もう一度食べたい思い出のおやつ2021/08/11 07:04

 海野雫が「ライオンの家」に来た日、雫の部屋のガラスケースに「ソ」が用意されており、マドンナは「ライオンの家で、人生の醍醐味を心ゆくまで味わってください」と言った。 あとで海まで散歩したとき、ポケットに入れて行って、岸壁に腰掛けて包みを開いた。 色は、クリーム色、淡い卵のような、生まれたてのひよこのような色、欠片を少しだけ口に含み、奥歯で齧った。 最初に沸き起こったのは、懐かしい、という感情だった。 外側はカリカリしていて、お菓子っぽくもない。 二口目は、じわじわと甘い味が広がっていく。 脳裏をよぎったのは、母乳だった。 神さまの母乳、という表現がしっくりくる。

 次の日曜日、最初のおやつのリクエストは、台湾で父親が警察官をしていたので、台湾で生まれた人、戦後家族で引き揚げ、貧しい暮らしの中、母親がつくってくれた、白い、豆腐のような食感のお菓子、名前は思い出せない。 調べて出されたのは豆の花と書いて、トウファと読む、豆乳を使ったデザート。 夏は冷やして、冬は温かくして食べるというので、この日は温かくして、ピーナッツスープがかけてあった。 雪みたい、舌にのせた瞬間、ふわーっとどこかに消えてしまう。 ピーナッツスープは、台湾で缶詰にもなっているそうだが、生の落花生を煮て、生姜の絞り汁と隠し味にほんの少し白醤油を加えたという。
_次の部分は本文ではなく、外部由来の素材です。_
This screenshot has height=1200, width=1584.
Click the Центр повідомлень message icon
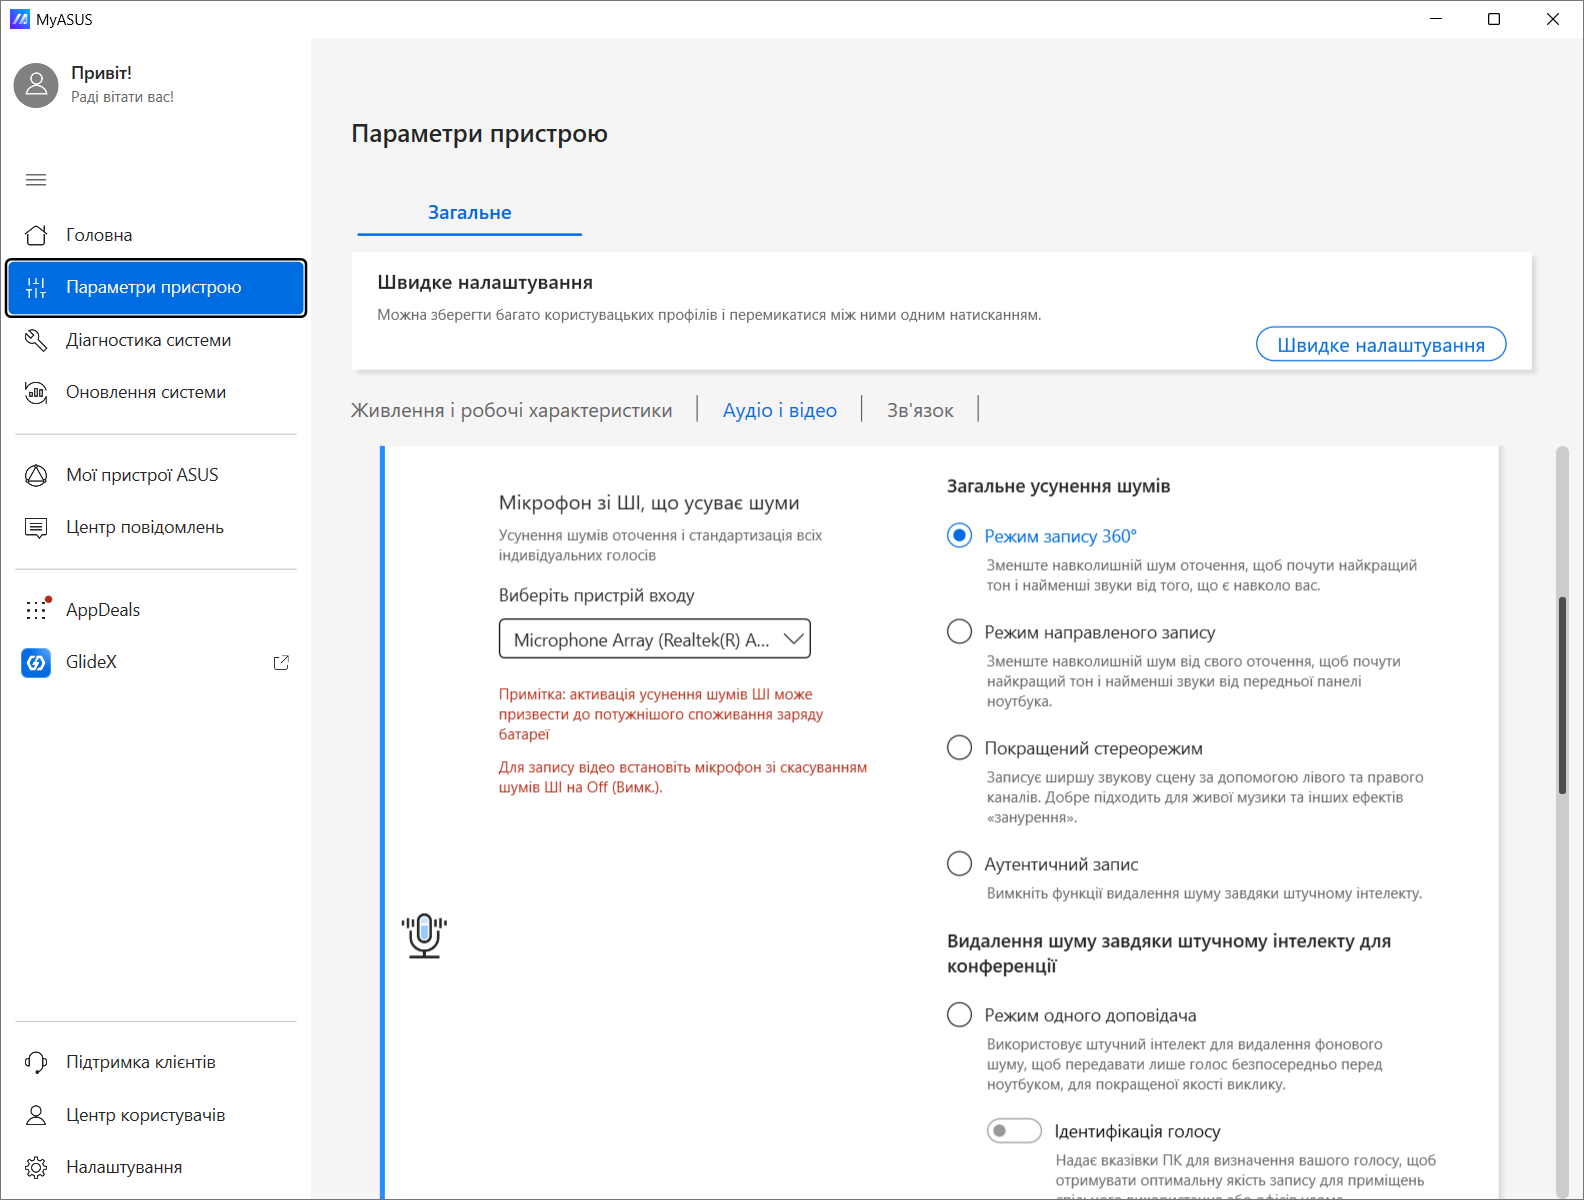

 「ソ」は、私も知っていた。 木簡についていろいろ書いた時、荷札木簡から木材の産地に迫る<小人閑居日記 2018.12.15.>高級乳製品「蘇(そ)」と「白牛酪」<小人閑居日記 2018.12.22.>に書いていた。 『ライオンのおやつ』では、神さまの母乳とはいい表現、牛乳を火にかけて、2時間、3時間、ひたすらかき混ぜ続けていると、できる。 「牛より乳を出し、酪より生蘇(しょうそ)を出し、生蘇より熟蘇を出し、熟蘇より醍醐を出す、醍醐は最上なり」という言葉がある。 酪とは今でいうヨーグルト、生蘇は生クリーム、熟蘇はバターで、醍醐は五番目の最後の味、最上級のおいしいもの、仏教で最高真理の意味もあり、醍醐味という言葉も、ここから生まれた。